When overtone-based harmony is used, then we are talking about large chords. I have at times used the first 60 overtones. Naturally, this introduces a number of problems with instrumentation. How can one write these out for strings, winds, and so on. That was one of the reasons I wanted to have the synthesizer in the orchestra. It takes care of the overtones.
AB: But only one electronic instrument? You could have used several synthesizers in order to achieve an extremely accurate realization of the overtone spectrum. You wanted to have the sound and the effects of the acoustical instruments?
ML: Yes, it was a conscious choice not to use more electronics, only an ordinary synthesizer that is almost like an extra piano in the orchestra. Besides, I knew that Kinetics would be premiered in the Finlandia Concert Hall which has terrible acoustics. For that reason, you could say, that I wrote an extra acoustical element into the piece. The work contains, in a way, its own acoustic. And I wasn’t at all sure how that would work as a solution for the orchestra. I was also unsure about other parts of the instrumentation, for example, the brass section plays fortissimo while the strings have long pianissimo tones that possibly wouldn’t be heard very well.
AB: After having heard the work do you have any reason to revise the score?
ML: No, I was quite pleased with it and with the changes in colour that were produced by the overtones. Even though the chords are big and compact, the result is a certain softness or richness of sound because a large number of the tones are based on the overtone series. Even the thickest chord has a transparent, consonant colour when it has the cohesion that binds it to the overtone series.
AB: What you say sounds as though you were inspired by Schoenberg’s thoughts on Klangfarbenmelodie.
ML: It is clearly important for me, but Kinetics is not only ‘colour’ music. I would rather talk about it in terms of ‘harmonic’ music. I have worked with pieces that to a greater extent focus on the aspect of timbre, and within that I was especially interested in ‘dry’ sounds, that is to say, all the rough-grained instruments like sandpaper, Latin American rattles, and to some extent, dry, metallic sounds, not to forget, wooden instruments—drums. So the idea of Klangfarbe has implied working with these acoustical materials.

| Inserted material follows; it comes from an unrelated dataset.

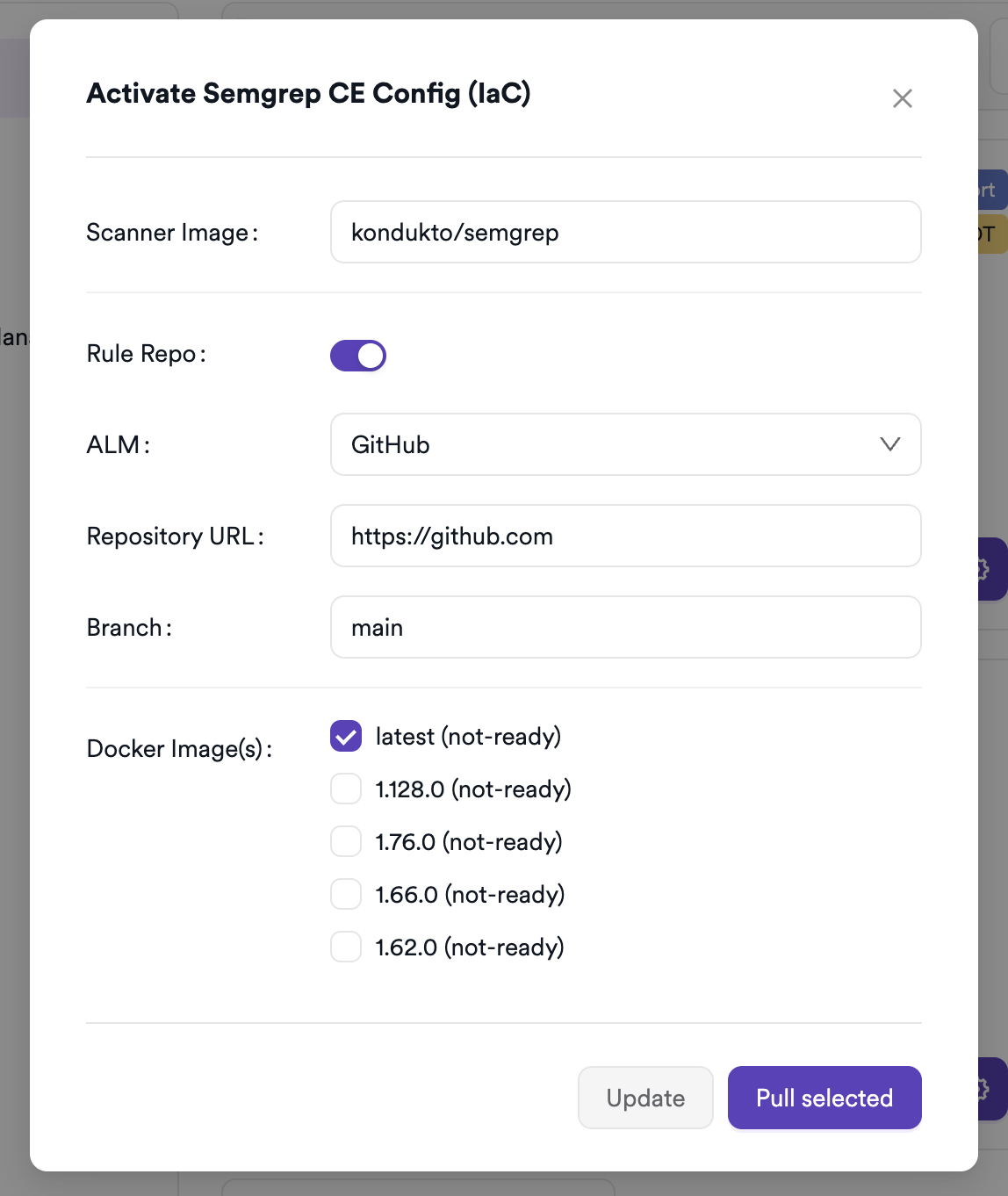Disable the Rule Repo toggle
This screenshot has height=1196, width=1008.
point(358,355)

AB: Do you have certain theories or aesthetic ideas behind your use of powerful effects as in Kraft, or, albeit to a lesser extent, in Kinetics? I’m thinking of the conscious balancing act between global control over the material and a desire for powerful discharges of energy, ultimately the relationship between rationality and expression.
ML: I am not sure it is necessarily an issue of definite aesthetics. As far as the powerful effects are concerned, it is hard to overload an orchestra. It’s easier to write a fortissimo outburst for the orchestra than for a string quartet. The orchestra can take a lot.
AB: Are you deliberately playing on the showmanship of the orchestra?
ML: Not consciously, but obviously when someone stands and pounds with a huge mallet, invariably there will be a bit of a show. If anyone finds it too showy and cheap then it’s just too bad. That’s what I want! If there is an aesthetic element implied, then it must be the wish to work with extreme expressive means, a kind of ‘super’ expressionism.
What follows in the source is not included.